Saturday, July 16, 2016

Academic Politics and the English Language

REFERENCE: Chronicle of Higher Education on line

Why Most Academics Will Always Be Bad Writers
No one should be surprised if much scholarly writing continues to be mediocre and confused
         By Noah Berlatsky JULY 11, 2016
                  <http://chronicle.com/article/Why-Most-Academics-Will-Always/237077>


I have some comments to throw into the conversational mix on this topic.

    * There's also a question of assignment of labor between writers and their audience. For many of us — almost all? — clear writing of anything beyond a couple pages requires at least one additional draft, sometimes after getting feedback from people other than us, readers who don't already know just what it is we want to communicate. Some writers are unwilling and/or unable to put in that extra time, and if editors let you get away with it, there's reason not to. The folklore, anyway, is that Robert A. Heinlein advised young writers of pulp fiction, "Never revise unless an editor makes you," and much of his writing indicates he followed his own advice — and in economic terms for pulp writers, and for busy academics, such advice made and still makes sense.

    * In the late 20th c., portions of the academic Left at least claimed to write clotted prose intentionally in order to slow down readers and to make their writing less "determinate" (?) — less liable to being pinned down to one meaning. Given the success of Donald J. Trump's going at indeterminacy from the simplistic side, the academic Left might come to value clarity, but as George Orwell noted, writing pretentious prose can be habit forming.

    * Academic legend (anyway) told of an experiment where two versions of the same essay were submitted to journals that claimed to insist upon clarity. One version was written for clarity, the other in convoluted jargon. The version light on jargon and strong on clarity did less well for acceptance. I believed that story since I once got back an essay with referee comments I couldn't understand. My younger co-author looked at the comments, said, "I'll stodgy it up," combined sentences and substituted some Latinate words for colloquial ones — and that version was published.


On the other hand

    * On the other hand, technical vocabularies are necessary, and academic writing should be directed toward specific and necessarily limited discourse communities. Still, jargon, like slang, helps establish and maintain virtual communities with their own social structures and hierarchies. Street signs in Boston have been said to be guided by the rule, "If you belonged here, you'd know," and a similar rule governs a fair amount of academic language. The social/political purpose of jargon and overly complex writing can be precisely to render the piece unintelligible to the uninitiated, keeping out the unworthy.

    * Most positively "on the other hand," if one really does have something new and original to say, it's likely to be difficult to communicate.
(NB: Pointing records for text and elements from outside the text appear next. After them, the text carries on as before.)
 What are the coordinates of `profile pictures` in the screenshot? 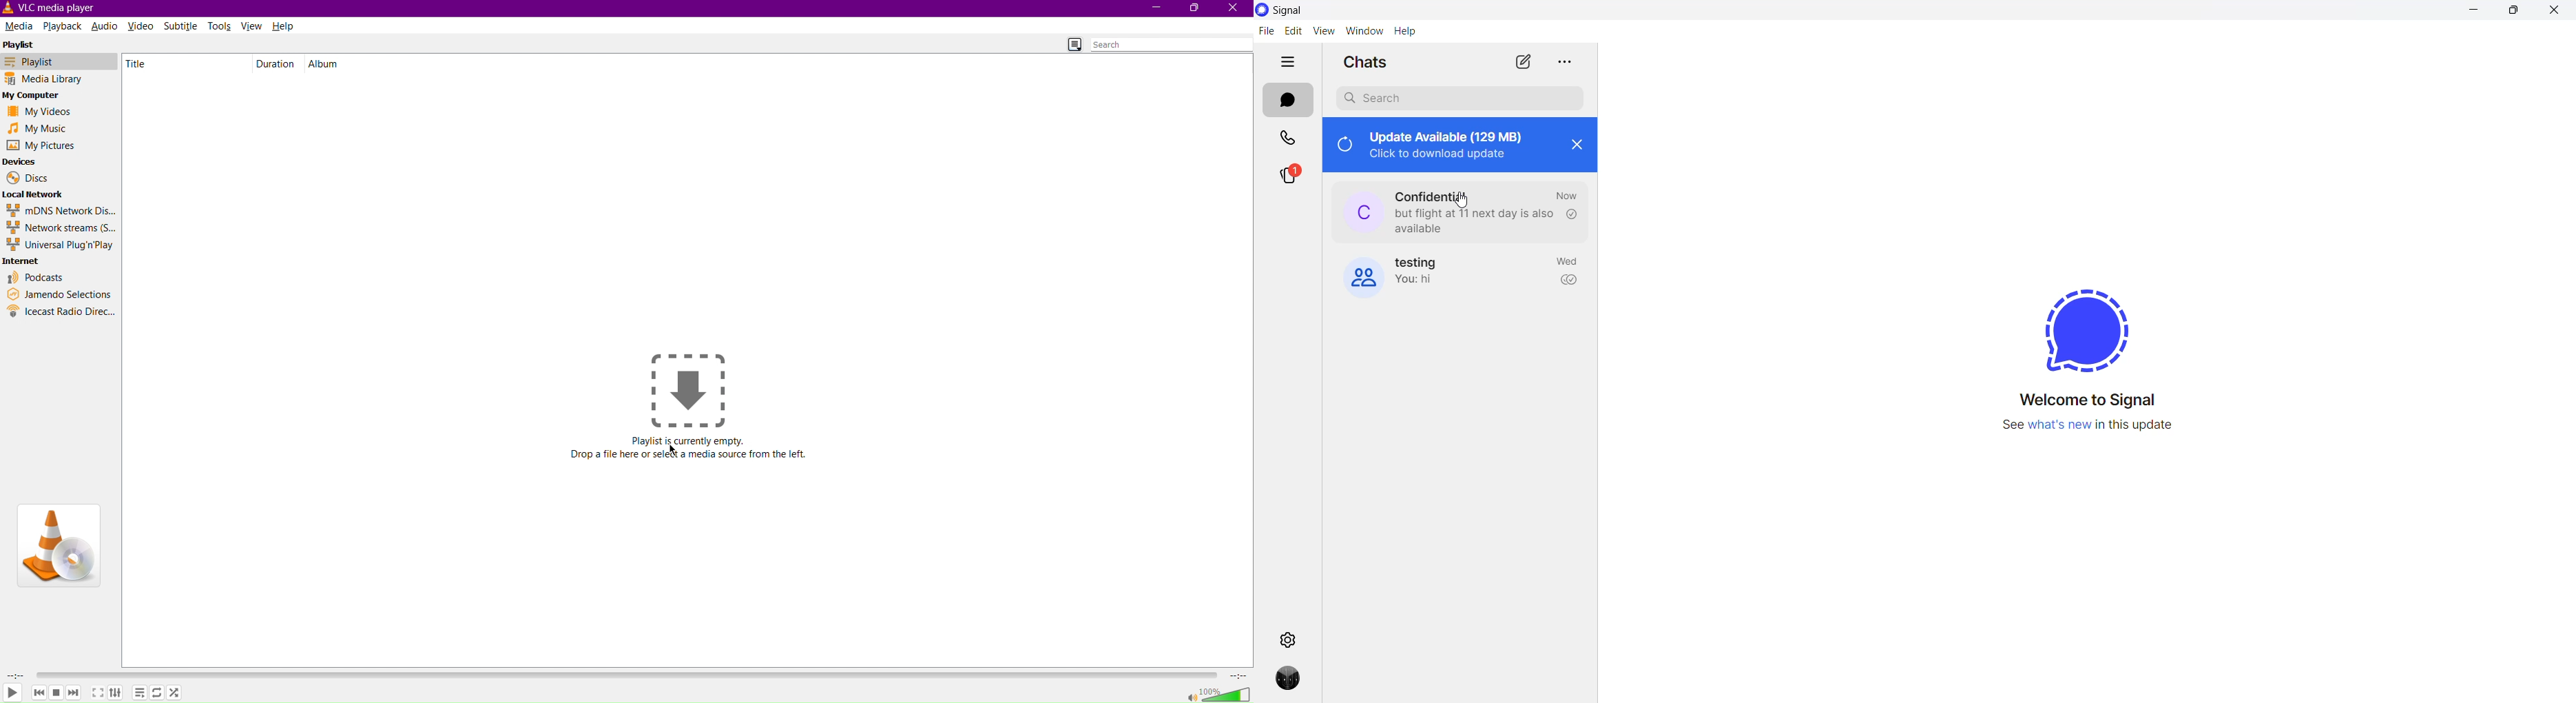 It's located at (1364, 211).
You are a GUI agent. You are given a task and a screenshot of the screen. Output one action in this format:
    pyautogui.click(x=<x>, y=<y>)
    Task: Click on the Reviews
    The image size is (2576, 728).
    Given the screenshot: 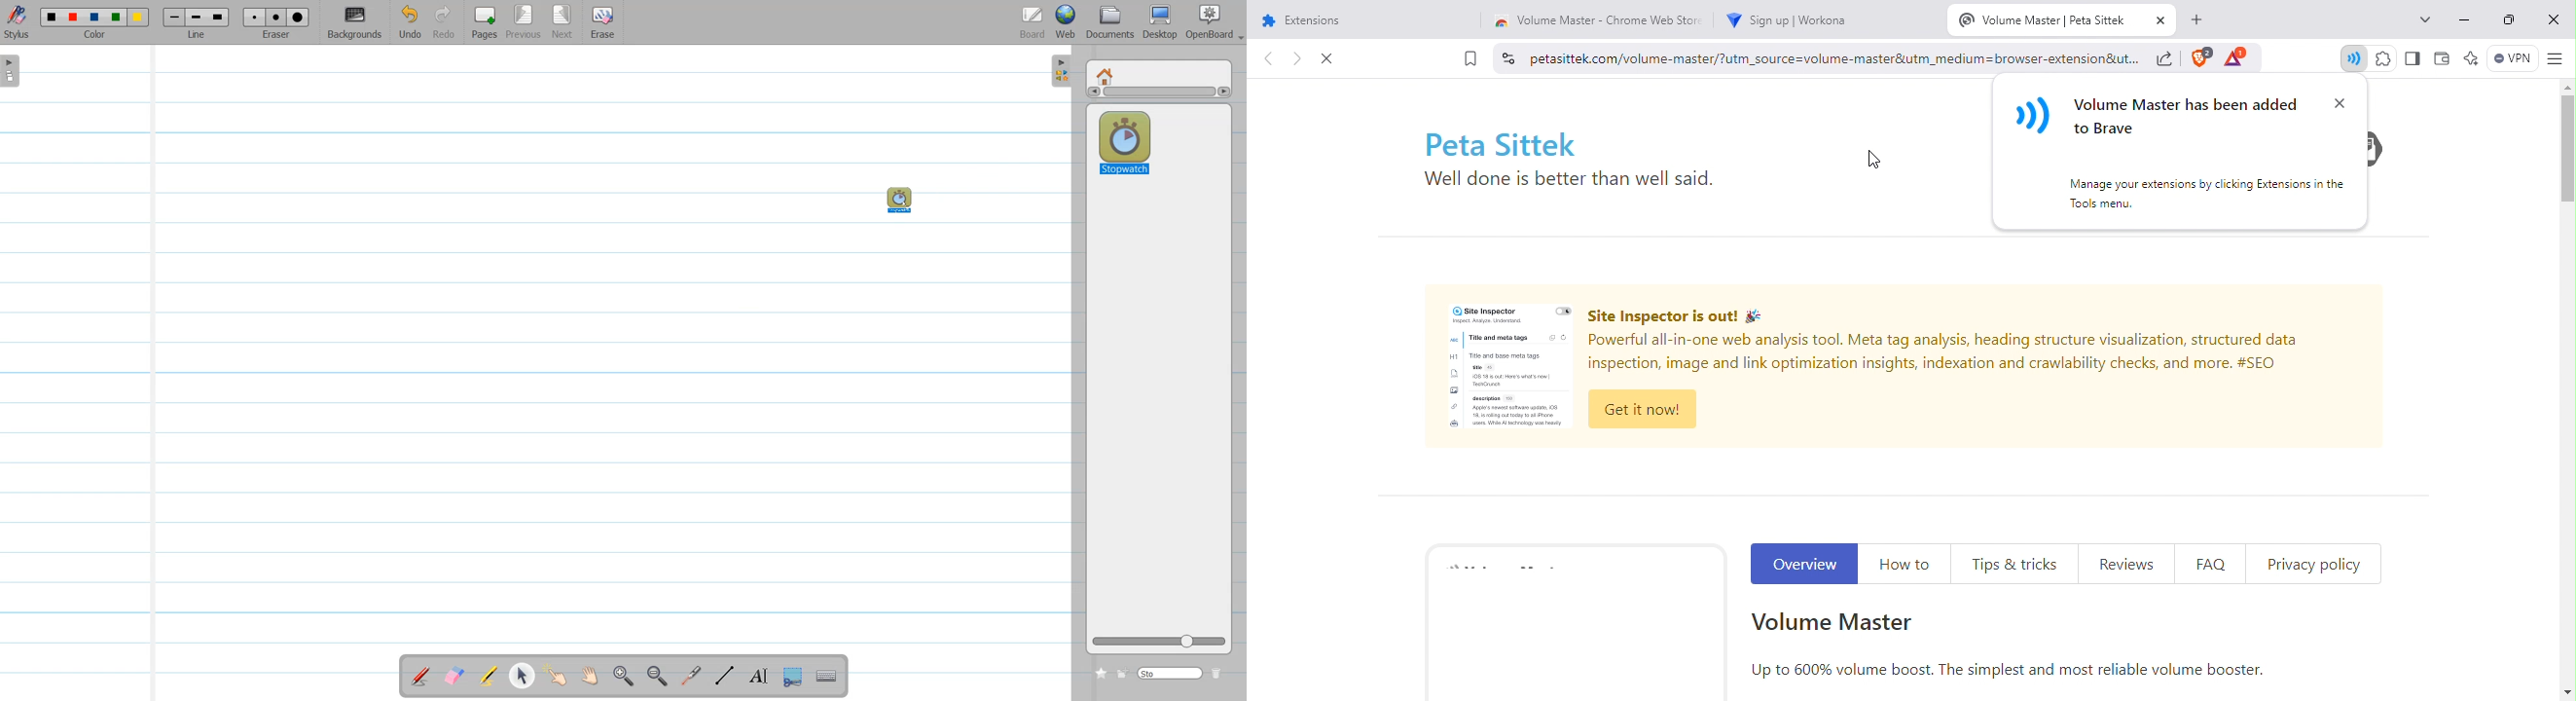 What is the action you would take?
    pyautogui.click(x=2127, y=564)
    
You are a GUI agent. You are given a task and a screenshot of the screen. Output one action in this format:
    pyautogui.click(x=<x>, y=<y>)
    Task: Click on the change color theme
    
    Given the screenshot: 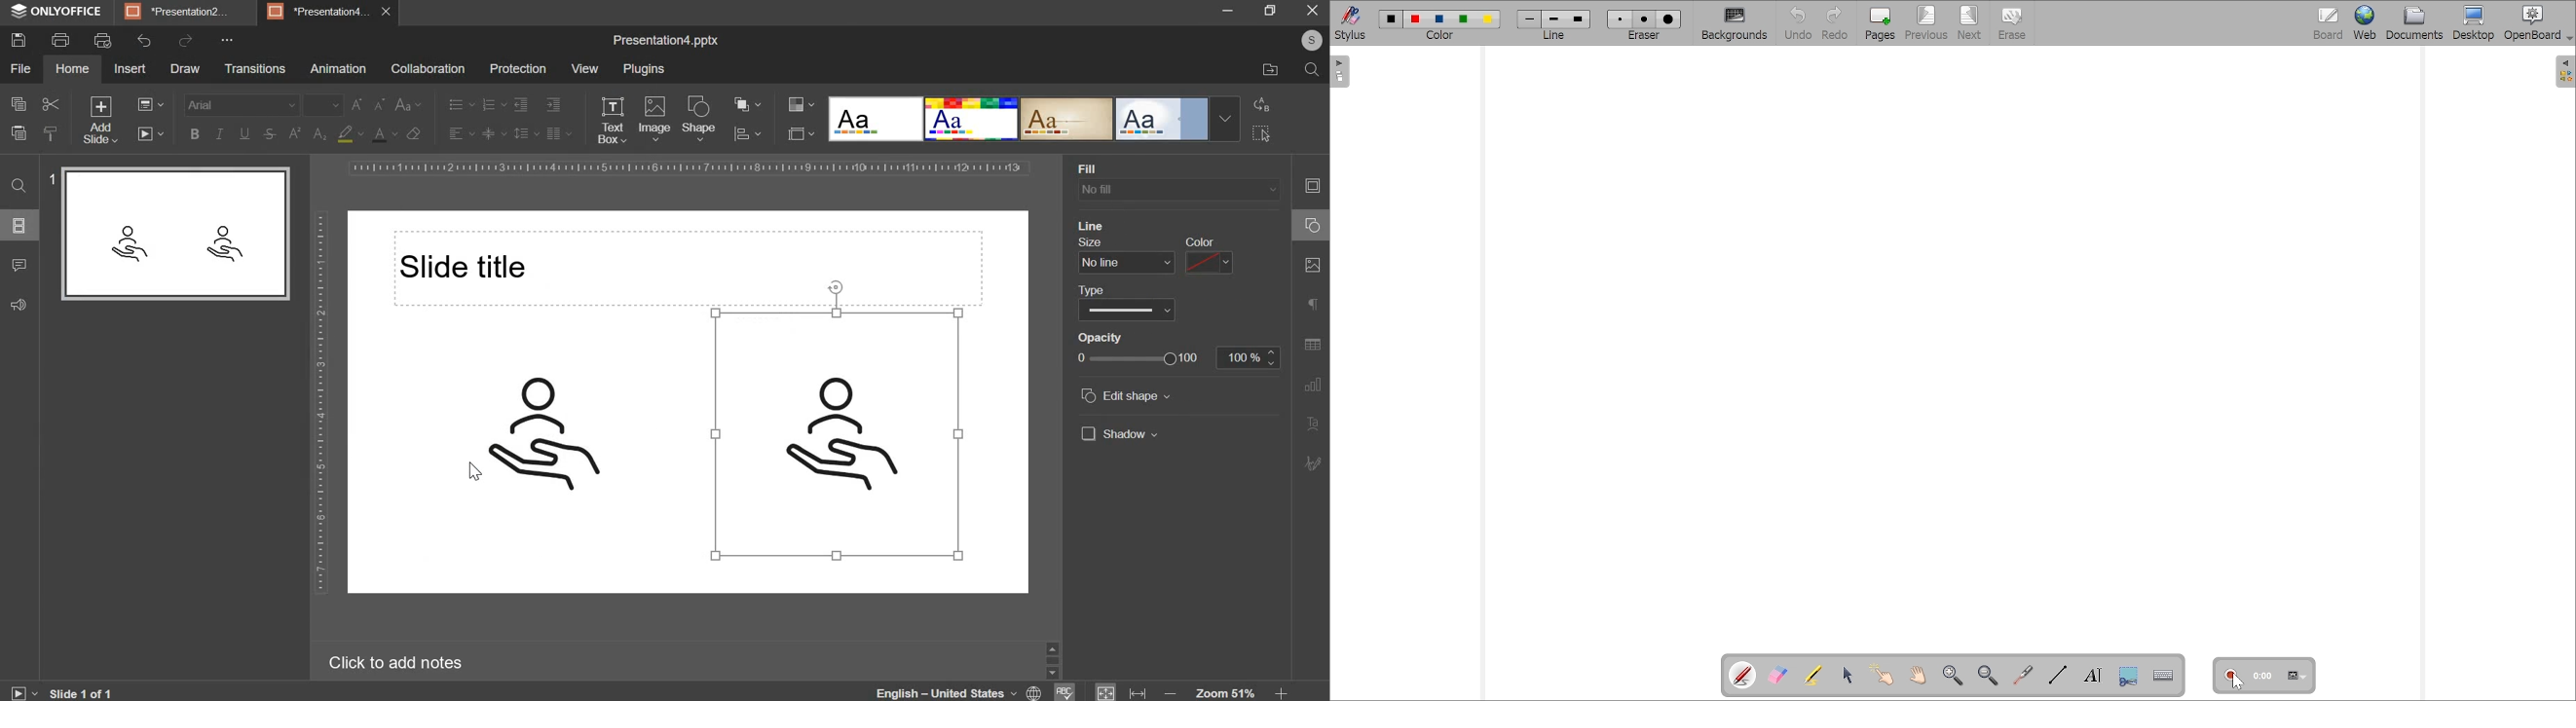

On the other other hand here — bilateral symmetry being so banal — I'd say that that the difficulty of communicating something original is all the more reason to strive mightily to be clear and to get help with revising.



Most important, though, is the point of academic politics: A fair number of academics have been trained in intellectual humility and think if we don't understand something it's our own faults, and to some extent that's almost always the case. What is crucial, though, is that division and assignment of labor and the reinforcement of power relations in requiring readers to do extra work. It's a sign and exercise of power to force readers into re-reading; and it's a sign and exercise of status if editors won't require you to rewrite. And it was a beautiful if annoying irony back in the late 20th c. that a fair number of academic Leftists analyzed power trips in all sorts of areas but were utterly blind to the exercise of raw power in the prose of their own convoluted analyses.